● **To do**: Scan the entries below for the word "Insert" and copy every line where it turns up.

Stored data entries
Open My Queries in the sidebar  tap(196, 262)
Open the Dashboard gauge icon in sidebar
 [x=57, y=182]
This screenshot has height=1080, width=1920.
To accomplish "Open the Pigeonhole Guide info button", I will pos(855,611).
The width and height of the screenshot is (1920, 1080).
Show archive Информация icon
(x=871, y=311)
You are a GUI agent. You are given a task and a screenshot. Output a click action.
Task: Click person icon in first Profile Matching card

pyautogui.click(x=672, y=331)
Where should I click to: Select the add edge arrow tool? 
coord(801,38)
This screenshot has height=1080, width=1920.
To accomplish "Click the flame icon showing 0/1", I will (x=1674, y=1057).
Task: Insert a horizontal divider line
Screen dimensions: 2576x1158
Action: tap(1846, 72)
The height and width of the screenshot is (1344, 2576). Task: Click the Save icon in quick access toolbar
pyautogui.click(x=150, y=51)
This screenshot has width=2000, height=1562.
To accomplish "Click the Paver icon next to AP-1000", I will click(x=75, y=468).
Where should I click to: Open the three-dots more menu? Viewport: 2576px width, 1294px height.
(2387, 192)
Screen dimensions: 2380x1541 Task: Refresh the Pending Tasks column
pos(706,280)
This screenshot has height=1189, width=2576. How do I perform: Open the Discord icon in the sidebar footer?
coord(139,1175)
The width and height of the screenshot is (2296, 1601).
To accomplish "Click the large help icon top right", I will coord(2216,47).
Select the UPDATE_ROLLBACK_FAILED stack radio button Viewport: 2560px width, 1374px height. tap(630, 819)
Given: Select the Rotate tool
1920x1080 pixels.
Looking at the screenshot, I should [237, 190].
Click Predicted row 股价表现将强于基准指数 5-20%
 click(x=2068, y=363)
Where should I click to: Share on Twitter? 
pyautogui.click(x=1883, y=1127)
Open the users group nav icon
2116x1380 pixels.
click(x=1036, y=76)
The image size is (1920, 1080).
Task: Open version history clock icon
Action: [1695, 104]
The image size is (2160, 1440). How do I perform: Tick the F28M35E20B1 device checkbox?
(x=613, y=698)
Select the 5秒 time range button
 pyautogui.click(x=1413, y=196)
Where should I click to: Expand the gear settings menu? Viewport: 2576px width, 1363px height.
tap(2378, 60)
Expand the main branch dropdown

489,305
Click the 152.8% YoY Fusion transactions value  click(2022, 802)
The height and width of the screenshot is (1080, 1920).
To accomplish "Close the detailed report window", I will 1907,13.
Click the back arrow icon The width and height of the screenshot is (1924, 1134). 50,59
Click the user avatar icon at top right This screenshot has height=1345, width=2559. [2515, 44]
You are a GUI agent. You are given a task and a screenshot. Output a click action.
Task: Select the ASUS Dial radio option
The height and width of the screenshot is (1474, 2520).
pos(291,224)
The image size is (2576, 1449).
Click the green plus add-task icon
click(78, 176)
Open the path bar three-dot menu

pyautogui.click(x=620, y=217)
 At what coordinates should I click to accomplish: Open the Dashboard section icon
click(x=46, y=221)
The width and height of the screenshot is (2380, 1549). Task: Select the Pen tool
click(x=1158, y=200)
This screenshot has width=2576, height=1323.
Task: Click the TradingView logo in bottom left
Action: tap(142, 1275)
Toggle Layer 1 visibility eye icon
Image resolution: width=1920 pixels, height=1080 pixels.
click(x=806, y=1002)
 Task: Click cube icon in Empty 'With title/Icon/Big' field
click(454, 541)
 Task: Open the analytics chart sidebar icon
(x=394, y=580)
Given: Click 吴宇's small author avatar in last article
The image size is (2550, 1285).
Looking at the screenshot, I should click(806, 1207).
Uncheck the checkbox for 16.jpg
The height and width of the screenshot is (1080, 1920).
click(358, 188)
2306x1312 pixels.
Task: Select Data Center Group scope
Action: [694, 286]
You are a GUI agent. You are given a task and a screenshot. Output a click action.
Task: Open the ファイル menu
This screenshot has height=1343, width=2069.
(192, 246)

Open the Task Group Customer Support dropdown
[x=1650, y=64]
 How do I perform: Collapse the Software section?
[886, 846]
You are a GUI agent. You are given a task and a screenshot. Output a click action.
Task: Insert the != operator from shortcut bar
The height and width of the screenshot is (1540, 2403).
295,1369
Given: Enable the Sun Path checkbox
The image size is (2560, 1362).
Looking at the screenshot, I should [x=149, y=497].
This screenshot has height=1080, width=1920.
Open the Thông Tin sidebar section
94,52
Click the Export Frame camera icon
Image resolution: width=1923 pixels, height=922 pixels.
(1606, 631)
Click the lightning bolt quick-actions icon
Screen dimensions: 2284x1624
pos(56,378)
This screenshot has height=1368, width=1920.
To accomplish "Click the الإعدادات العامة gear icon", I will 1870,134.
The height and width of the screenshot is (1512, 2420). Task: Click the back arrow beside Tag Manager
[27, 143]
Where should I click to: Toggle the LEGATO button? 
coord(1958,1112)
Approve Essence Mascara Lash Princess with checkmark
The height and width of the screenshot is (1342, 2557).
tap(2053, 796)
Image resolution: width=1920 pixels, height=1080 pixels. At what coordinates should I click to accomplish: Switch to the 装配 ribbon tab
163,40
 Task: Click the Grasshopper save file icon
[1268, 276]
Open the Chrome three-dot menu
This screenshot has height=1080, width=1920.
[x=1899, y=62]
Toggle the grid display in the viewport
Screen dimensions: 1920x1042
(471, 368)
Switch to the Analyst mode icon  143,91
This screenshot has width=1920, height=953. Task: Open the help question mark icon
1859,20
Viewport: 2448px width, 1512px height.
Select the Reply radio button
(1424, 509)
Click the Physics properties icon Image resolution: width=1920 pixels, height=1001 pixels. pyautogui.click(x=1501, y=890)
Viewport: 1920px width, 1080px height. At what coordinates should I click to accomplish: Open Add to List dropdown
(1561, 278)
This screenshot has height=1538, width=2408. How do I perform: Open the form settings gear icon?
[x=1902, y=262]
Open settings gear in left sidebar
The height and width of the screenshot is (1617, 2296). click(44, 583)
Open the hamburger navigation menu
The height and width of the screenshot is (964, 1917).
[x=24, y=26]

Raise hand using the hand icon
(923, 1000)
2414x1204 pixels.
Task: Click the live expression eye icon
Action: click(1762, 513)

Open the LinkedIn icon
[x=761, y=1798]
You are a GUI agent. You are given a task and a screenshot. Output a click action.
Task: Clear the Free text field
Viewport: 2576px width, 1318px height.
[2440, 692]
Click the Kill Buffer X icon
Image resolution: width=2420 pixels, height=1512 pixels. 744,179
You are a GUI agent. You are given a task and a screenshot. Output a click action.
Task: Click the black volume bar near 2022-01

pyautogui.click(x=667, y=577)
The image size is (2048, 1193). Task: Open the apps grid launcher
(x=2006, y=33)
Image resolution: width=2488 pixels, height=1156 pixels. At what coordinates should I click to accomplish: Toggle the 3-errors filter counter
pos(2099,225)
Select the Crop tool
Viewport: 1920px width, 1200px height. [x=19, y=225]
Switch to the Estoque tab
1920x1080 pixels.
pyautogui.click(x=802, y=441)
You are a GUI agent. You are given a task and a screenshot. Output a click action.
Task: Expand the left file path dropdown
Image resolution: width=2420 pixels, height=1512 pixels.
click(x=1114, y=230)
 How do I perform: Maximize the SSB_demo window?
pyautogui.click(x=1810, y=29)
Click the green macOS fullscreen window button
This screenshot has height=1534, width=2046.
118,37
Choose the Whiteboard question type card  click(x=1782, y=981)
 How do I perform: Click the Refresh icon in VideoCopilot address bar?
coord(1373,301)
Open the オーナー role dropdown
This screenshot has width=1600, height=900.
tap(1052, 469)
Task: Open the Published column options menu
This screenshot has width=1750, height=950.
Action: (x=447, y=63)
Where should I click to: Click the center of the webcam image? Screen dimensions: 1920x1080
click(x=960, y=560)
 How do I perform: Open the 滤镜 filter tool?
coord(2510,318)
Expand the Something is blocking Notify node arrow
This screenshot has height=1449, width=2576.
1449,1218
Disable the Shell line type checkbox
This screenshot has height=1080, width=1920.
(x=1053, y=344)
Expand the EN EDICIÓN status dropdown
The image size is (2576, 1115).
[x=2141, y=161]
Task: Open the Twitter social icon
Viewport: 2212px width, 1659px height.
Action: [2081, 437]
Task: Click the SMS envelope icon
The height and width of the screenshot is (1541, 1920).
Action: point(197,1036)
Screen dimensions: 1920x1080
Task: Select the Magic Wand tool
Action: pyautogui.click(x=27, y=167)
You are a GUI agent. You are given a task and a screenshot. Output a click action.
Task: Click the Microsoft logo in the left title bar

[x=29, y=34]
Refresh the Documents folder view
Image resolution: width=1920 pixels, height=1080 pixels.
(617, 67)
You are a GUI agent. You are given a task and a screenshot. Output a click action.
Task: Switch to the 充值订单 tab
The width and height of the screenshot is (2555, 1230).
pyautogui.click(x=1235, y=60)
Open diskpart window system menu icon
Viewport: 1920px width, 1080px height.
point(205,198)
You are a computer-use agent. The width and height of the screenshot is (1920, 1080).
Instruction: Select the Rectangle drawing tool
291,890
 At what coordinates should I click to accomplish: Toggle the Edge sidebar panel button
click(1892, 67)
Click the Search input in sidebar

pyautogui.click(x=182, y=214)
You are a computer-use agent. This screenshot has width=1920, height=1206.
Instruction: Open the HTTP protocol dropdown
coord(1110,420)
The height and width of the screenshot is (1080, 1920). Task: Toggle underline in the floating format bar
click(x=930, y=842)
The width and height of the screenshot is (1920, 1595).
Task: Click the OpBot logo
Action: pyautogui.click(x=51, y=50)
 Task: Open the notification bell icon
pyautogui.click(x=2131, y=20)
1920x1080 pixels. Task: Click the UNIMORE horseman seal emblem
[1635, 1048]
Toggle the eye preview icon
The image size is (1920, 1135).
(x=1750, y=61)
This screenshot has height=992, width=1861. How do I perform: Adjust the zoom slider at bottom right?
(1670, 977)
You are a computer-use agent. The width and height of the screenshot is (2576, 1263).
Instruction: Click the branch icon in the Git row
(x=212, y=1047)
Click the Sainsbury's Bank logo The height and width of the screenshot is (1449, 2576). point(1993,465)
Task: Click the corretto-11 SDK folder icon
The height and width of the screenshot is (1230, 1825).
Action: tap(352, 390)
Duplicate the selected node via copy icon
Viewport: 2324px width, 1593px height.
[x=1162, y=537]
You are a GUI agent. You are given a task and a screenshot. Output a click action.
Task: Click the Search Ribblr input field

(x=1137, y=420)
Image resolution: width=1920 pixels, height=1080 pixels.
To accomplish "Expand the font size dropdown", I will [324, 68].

● **Task response**:
Task: Insert a horizontal divider line
Task: Insert the != operator from shortcut bar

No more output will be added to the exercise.